Ricardo Borges/Folhapress
Da esq. para a dir., Igor Eça, Zé Renato, Edu Lobo e Dori Caymmi, que lançam disco em homenagem ao pianista Luiz Eça
Da esq. para a dir., Igor Eça, Zé Renato, Edu Lobo e Dori Caymmi, que homenageiam Luiz Eça

Nos jardins da casa que abriga a gravadora Biscoito Fino, no Rio de Janeiro, grandes nomes da música brasileira têm conversas inusitadas. Dori Caymmi, 73, estende a mão em direção a Zé Renato, 61. "Zé, você que é do Paraná, me diz: essa picada aqui é de febre amarela?" O amigo dispara: "Isso está parecendo mais zika".

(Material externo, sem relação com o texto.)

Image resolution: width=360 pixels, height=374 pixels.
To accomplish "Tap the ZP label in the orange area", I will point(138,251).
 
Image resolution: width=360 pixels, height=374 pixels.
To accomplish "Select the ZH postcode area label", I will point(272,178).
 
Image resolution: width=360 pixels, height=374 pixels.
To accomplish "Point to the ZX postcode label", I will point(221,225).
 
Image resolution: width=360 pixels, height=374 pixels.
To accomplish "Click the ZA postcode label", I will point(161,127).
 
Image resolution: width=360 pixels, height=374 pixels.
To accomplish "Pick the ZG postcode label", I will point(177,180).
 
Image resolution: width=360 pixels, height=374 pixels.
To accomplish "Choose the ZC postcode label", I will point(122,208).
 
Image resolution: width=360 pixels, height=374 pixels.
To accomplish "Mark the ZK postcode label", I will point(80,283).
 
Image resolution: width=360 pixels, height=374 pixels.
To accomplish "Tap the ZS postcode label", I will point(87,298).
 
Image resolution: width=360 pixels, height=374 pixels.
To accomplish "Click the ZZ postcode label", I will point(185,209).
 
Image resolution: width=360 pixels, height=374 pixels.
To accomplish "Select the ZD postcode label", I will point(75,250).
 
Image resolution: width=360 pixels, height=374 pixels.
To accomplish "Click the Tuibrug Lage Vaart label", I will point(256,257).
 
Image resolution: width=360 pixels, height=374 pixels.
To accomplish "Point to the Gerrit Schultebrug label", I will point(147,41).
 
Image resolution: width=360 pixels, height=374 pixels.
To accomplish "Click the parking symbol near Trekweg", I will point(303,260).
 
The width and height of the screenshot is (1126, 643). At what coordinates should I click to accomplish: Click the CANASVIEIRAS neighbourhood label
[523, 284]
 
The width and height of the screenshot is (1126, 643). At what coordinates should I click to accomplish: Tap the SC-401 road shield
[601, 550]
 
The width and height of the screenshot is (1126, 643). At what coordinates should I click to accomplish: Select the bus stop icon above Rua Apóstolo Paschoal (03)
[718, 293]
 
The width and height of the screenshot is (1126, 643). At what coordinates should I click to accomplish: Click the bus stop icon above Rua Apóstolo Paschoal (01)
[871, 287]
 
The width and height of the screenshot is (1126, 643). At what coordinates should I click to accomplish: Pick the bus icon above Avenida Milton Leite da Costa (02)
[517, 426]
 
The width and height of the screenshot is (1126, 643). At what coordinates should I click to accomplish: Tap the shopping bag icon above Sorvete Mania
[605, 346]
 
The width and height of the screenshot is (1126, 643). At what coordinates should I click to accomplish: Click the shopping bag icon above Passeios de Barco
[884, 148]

Entre eles está sentado Edu Lobo, 73, rindo. Quem não apareceu para o enfrentamento com insetos no fim de tarde carioca foi o mineiro Toninho Horta, 68, que perdeu o avião para a entrevista. "O Toninho toca um violão impressionante, incrível", diz Dori. "Só a pontualidade dele que é uma merda!".

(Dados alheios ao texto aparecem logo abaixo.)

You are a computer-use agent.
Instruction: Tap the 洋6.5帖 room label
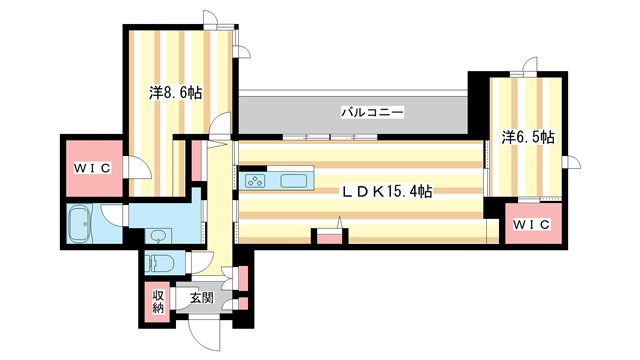coord(528,138)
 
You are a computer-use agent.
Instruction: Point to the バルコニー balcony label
coord(372,113)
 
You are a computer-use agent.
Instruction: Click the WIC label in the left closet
coord(92,167)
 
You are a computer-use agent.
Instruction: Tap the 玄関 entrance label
coord(200,297)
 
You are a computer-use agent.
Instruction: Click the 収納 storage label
coord(158,301)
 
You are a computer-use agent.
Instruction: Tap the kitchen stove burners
coord(255,181)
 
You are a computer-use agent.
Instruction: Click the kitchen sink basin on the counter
coord(295,181)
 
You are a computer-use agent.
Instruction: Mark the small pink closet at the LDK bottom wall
coord(328,238)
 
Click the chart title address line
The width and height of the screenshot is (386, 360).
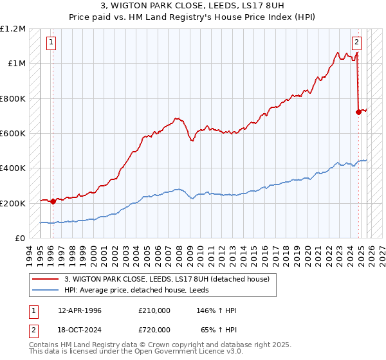(x=192, y=6)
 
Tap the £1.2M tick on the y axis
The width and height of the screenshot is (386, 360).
(x=13, y=29)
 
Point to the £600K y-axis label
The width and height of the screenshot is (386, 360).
(x=13, y=134)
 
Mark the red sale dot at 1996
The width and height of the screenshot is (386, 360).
(x=52, y=201)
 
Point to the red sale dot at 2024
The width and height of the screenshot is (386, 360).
(x=358, y=112)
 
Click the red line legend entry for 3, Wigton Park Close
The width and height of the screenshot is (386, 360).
(x=170, y=278)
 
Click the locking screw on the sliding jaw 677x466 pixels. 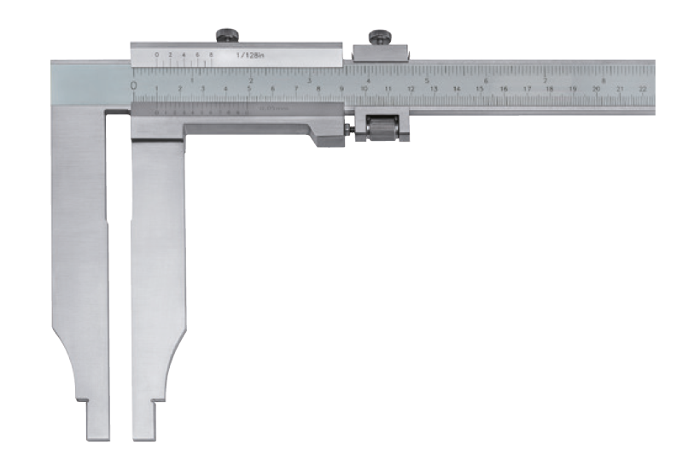point(227,35)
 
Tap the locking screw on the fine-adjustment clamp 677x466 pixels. point(379,37)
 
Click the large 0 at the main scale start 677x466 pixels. point(134,85)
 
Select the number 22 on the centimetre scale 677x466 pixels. point(642,88)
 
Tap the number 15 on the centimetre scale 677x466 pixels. point(480,88)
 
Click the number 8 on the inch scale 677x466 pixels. point(604,80)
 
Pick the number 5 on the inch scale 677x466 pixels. point(426,80)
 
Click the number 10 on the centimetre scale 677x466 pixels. point(364,88)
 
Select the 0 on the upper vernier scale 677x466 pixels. point(157,55)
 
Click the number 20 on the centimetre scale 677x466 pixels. point(595,88)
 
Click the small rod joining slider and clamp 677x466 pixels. point(349,130)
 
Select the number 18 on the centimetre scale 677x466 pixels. point(549,88)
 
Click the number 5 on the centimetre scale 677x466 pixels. point(248,88)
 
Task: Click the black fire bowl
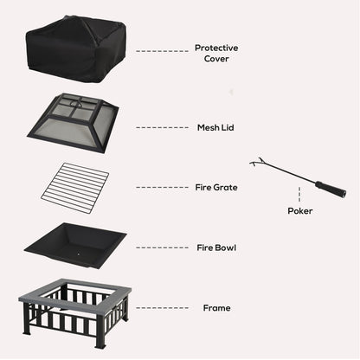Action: [x=75, y=244]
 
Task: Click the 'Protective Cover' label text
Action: [x=216, y=54]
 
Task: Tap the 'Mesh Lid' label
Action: [x=215, y=127]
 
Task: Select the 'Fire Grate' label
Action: [x=217, y=187]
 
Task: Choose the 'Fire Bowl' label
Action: [x=216, y=248]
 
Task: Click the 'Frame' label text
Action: [x=216, y=307]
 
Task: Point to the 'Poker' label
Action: [x=300, y=210]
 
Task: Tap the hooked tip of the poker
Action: [x=254, y=162]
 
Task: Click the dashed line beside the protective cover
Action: [x=161, y=51]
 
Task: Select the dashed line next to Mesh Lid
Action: [x=161, y=127]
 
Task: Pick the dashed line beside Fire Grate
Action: [x=161, y=187]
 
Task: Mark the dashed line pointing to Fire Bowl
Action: [x=161, y=248]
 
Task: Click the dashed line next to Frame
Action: [x=161, y=307]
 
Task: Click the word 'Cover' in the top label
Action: [x=216, y=60]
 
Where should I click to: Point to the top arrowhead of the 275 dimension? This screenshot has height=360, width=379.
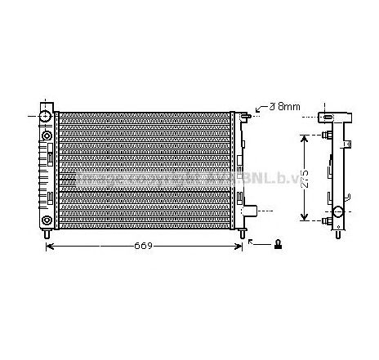[x=305, y=137]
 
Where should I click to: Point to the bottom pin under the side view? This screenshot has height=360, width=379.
[x=337, y=234]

Ao lado do trio, o músico Igor Eça, que reuniu os quatro bambas para um dos discos do ano. O álbum "Em Casa com Luiz Eça" deixa suas intenções claras logo no título. A proposta de Igor foi reproduzir no estúdio o clima das reuniões musicais que aconteciam na casa do pai, o pianista, compositor e arranjador Luiz Eça (1936-1992).

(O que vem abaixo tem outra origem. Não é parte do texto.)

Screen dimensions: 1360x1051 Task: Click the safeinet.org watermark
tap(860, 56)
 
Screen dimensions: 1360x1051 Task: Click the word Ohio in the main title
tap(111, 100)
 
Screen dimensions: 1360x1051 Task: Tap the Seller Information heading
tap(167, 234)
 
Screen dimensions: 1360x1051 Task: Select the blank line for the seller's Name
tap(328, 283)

De formação clássica, Eça começou a tocar nos anos 1950, nas casas noturnas cariocas. Participou ativamente da fase inicial da bossa nova, acompanhando todos os nomes importantes do movimento. Nos anos 1960, foi protagonista de uma aproximação entre o jazz e o samba ao fundar o Tamba Trio, com Bebeto Castilho e Hélcio Milito.

O primeiro álbum do trio, homônimo, de 1962, está em qualquer lista de essenciais da MPB. Em suas gravações solo, o disco "Luiz Eça & Cordas" veio dois anos depois, firmando-se como a obra mais venerada de sua extensa carreira fonográfica. Como arranjador, começou em trabalhos de Maysa e Edu Lobo, entre um currículo que é praticamente um A-Z da melhor música brasileira.

"Foi muito tranquilo gravar", diz Igor. "A música 'Tamba', por exemplo, ficou pronta no segundo take, logo de cara. E você acha que eu mostrei partitura pra alguém?", pergunta Igor. Edu sorri. "A gente lembra, claro." A única preocupação de Igor foi valorizar as músicas cantadas no repertório do pai. "As pessoas se lembram pouco do Luiz cantor", opina Zé Renato.

"Ele poderia ter deixado, fazendo a conta por baixo, mais umas 300 músicas prontas com letra, mas tinha aquela coisa de ligar a televisão, ficar vendo o Flamengo", conta Edu.

Todos fazem questão de destacar o trabalho de violão e vocais que Toninho Horta desempenha no disco. O dueto vocal com Zé Renato em "Alegria de Viver" e a guitarra em "Dolphin" são impecáveis. "Vai tocar bem assim no mato", elogia Dori.

Igor resolve contar talvez a história mais comentada de seu pai, ao lado de Vinicius de Moraes. "É a música 'Quase um Adeus'. Meu pai estava fazendo a música para a minha mãe, os dois estavam bebendo, e Vinicius fez a letra. Mas aí, diz a lenda, eles pegaram o papel com os versos escritos para enrolar um e fumaram a letra", conta, com todos gargalhando. Paulo César Pinheiro escreveu uma nova letra para ela, que Zé Renato canta no disco.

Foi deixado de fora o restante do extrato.